#### INPUT DATA:
++++++
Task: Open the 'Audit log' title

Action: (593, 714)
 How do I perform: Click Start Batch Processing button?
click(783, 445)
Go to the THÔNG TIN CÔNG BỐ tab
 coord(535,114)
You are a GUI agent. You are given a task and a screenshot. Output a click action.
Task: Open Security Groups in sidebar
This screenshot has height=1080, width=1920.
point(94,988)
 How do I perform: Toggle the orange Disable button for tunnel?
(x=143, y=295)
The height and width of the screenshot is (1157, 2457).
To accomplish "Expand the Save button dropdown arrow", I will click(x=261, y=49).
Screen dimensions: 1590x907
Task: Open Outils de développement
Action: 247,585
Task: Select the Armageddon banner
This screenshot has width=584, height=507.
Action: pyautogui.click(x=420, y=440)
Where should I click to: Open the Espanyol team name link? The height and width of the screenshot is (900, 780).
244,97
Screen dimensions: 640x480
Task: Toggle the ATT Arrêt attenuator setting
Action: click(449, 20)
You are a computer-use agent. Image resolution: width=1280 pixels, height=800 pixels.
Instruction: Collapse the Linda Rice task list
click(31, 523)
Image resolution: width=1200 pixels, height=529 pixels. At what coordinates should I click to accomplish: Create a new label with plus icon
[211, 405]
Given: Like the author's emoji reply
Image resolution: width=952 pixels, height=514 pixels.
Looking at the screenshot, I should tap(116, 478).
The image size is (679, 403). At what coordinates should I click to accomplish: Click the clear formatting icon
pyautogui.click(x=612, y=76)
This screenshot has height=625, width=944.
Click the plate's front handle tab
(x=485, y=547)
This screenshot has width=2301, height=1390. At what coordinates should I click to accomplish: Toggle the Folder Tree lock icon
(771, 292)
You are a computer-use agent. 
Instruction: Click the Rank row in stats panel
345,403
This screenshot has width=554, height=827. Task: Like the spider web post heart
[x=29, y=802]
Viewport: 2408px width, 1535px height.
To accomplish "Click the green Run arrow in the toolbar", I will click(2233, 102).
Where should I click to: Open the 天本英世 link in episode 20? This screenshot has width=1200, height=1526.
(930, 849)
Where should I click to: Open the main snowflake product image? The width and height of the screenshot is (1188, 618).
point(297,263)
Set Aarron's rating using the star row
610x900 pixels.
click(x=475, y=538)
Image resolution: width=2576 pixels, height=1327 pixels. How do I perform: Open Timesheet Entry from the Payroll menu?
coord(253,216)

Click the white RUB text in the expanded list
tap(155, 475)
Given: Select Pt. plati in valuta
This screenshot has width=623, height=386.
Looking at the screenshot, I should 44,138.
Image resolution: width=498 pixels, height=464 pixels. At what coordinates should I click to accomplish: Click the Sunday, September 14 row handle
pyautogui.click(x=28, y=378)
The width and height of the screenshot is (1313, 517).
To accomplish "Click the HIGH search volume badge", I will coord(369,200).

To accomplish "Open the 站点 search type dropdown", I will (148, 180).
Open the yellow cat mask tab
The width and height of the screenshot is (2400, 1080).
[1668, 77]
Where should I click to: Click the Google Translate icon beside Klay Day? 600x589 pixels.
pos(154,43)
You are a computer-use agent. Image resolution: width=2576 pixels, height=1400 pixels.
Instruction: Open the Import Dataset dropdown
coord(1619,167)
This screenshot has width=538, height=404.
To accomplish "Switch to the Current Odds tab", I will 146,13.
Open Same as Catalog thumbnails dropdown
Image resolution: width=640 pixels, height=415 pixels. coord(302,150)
++++++
Reproduce the entire listing above verbatim, line for line, with no changes.

Task: Open the 'Audit log' title

Action: (593, 714)
 How do I perform: Click Start Batch Processing button?
click(783, 445)
Go to the THÔNG TIN CÔNG BỐ tab
 coord(535,114)
You are a GUI agent. You are given a task and a screenshot. Output a click action.
Task: Open Security Groups in sidebar
This screenshot has height=1080, width=1920.
point(94,988)
 How do I perform: Toggle the orange Disable button for tunnel?
(x=143, y=295)
The height and width of the screenshot is (1157, 2457).
To accomplish "Expand the Save button dropdown arrow", I will click(x=261, y=49).
Screen dimensions: 1590x907
Task: Open Outils de développement
Action: 247,585
Task: Select the Armageddon banner
This screenshot has width=584, height=507.
Action: pyautogui.click(x=420, y=440)
Where should I click to: Open the Espanyol team name link? The height and width of the screenshot is (900, 780).
244,97
Screen dimensions: 640x480
Task: Toggle the ATT Arrêt attenuator setting
Action: click(449, 20)
You are a computer-use agent. Image resolution: width=1280 pixels, height=800 pixels.
Instruction: Collapse the Linda Rice task list
click(31, 523)
Image resolution: width=1200 pixels, height=529 pixels. At what coordinates should I click to accomplish: Create a new label with plus icon
[211, 405]
Given: Like the author's emoji reply
Image resolution: width=952 pixels, height=514 pixels.
Looking at the screenshot, I should tap(116, 478).
The image size is (679, 403). At what coordinates should I click to accomplish: Click the clear formatting icon
pyautogui.click(x=612, y=76)
This screenshot has height=625, width=944.
Click the plate's front handle tab
(x=485, y=547)
This screenshot has width=2301, height=1390. At what coordinates should I click to accomplish: Toggle the Folder Tree lock icon
(771, 292)
You are a computer-use agent. 
Instruction: Click the Rank row in stats panel
345,403
This screenshot has width=554, height=827. Task: Like the spider web post heart
[x=29, y=802]
Viewport: 2408px width, 1535px height.
To accomplish "Click the green Run arrow in the toolbar", I will click(2233, 102).
Where should I click to: Open the 天本英世 link in episode 20? This screenshot has width=1200, height=1526.
(930, 849)
Where should I click to: Open the main snowflake product image? The width and height of the screenshot is (1188, 618).
point(297,263)
Set Aarron's rating using the star row
610x900 pixels.
click(x=475, y=538)
Image resolution: width=2576 pixels, height=1327 pixels. How do I perform: Open Timesheet Entry from the Payroll menu?
coord(253,216)

Click the white RUB text in the expanded list
tap(155, 475)
Given: Select Pt. plati in valuta
This screenshot has width=623, height=386.
Looking at the screenshot, I should 44,138.
Image resolution: width=498 pixels, height=464 pixels. At what coordinates should I click to accomplish: Click the Sunday, September 14 row handle
pyautogui.click(x=28, y=378)
The width and height of the screenshot is (1313, 517).
To accomplish "Click the HIGH search volume badge", I will coord(369,200).

To accomplish "Open the 站点 search type dropdown", I will (148, 180).
Open the yellow cat mask tab
The width and height of the screenshot is (2400, 1080).
[1668, 77]
Where should I click to: Click the Google Translate icon beside Klay Day? 600x589 pixels.
pos(154,43)
You are a computer-use agent. Image resolution: width=2576 pixels, height=1400 pixels.
Instruction: Open the Import Dataset dropdown
coord(1619,167)
This screenshot has width=538, height=404.
To accomplish "Switch to the Current Odds tab", I will 146,13.
Open Same as Catalog thumbnails dropdown
Image resolution: width=640 pixels, height=415 pixels. coord(302,150)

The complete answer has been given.